Word and element location data:

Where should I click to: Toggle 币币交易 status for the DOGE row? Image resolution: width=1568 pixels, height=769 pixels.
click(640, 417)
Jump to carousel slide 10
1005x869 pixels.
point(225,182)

SHORT EXERCISE: Rewrite the records above, swapping "DOGE" for "BTC" and leaving every other part of the lines unchanged.

FULL OUTPUT:
Where should I click to: Toggle 币币交易 status for the BTC row? Image resolution: width=1568 pixels, height=769 pixels.
click(640, 417)
Jump to carousel slide 10
1005x869 pixels.
point(225,182)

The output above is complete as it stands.